— BEGIN Data for the task —

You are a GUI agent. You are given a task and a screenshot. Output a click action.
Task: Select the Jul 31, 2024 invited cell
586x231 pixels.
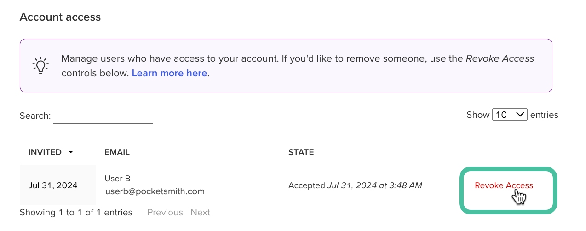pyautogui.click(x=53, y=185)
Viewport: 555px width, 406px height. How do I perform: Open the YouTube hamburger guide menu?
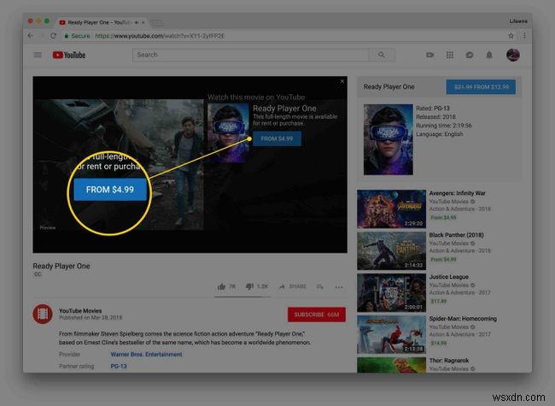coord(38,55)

— END Data for the task —
— BEGIN Data for the task —

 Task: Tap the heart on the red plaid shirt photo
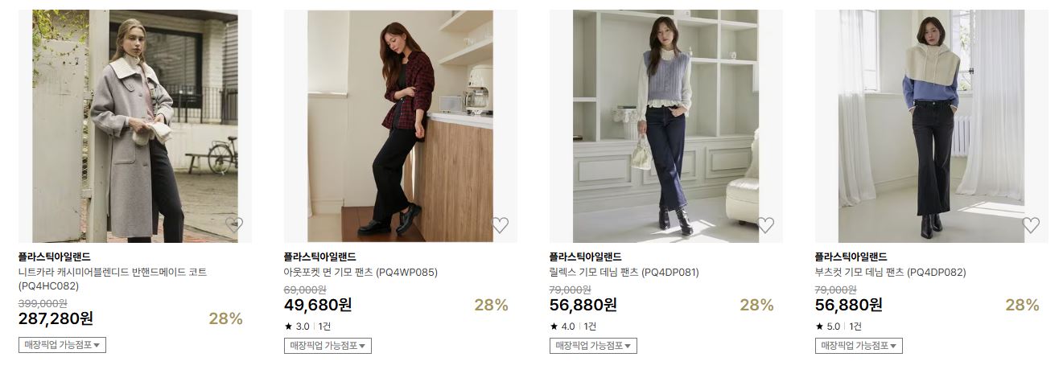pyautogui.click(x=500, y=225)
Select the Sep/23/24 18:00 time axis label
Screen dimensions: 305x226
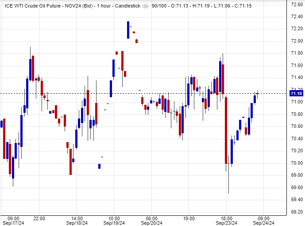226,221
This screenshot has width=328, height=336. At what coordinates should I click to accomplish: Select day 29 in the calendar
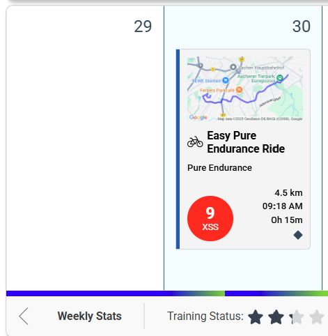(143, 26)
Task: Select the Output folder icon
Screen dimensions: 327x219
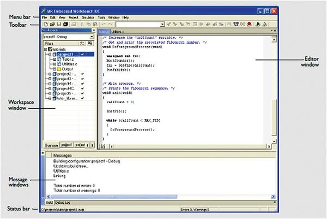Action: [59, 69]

— END Data for the task —
— BEGIN Data for the task —

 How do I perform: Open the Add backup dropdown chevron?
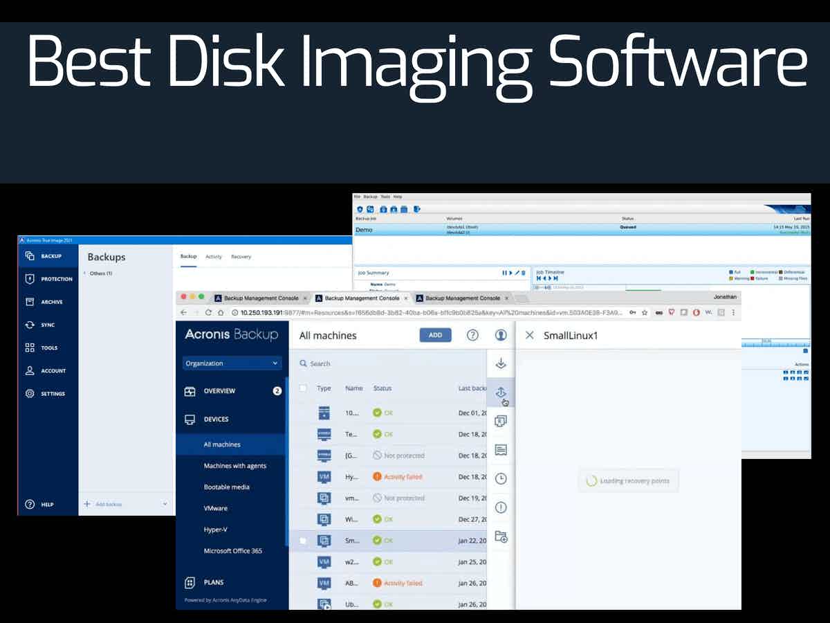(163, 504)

— END Data for the task —

#### Your task:
Copy the lines between the one containing "This screenshot has" and the one containing "Action: [59, 69]", inclusive, with "calendar" changed to "date picker" and everything else kept the same. Leave the pictures out.

#### The answer:
This screenshot has width=328, height=336. At what coordinates should I click to accomplish: Select day 29 in the date picker
(143, 26)
Task: Select the Output folder icon
Screen dimensions: 327x219
Action: [59, 69]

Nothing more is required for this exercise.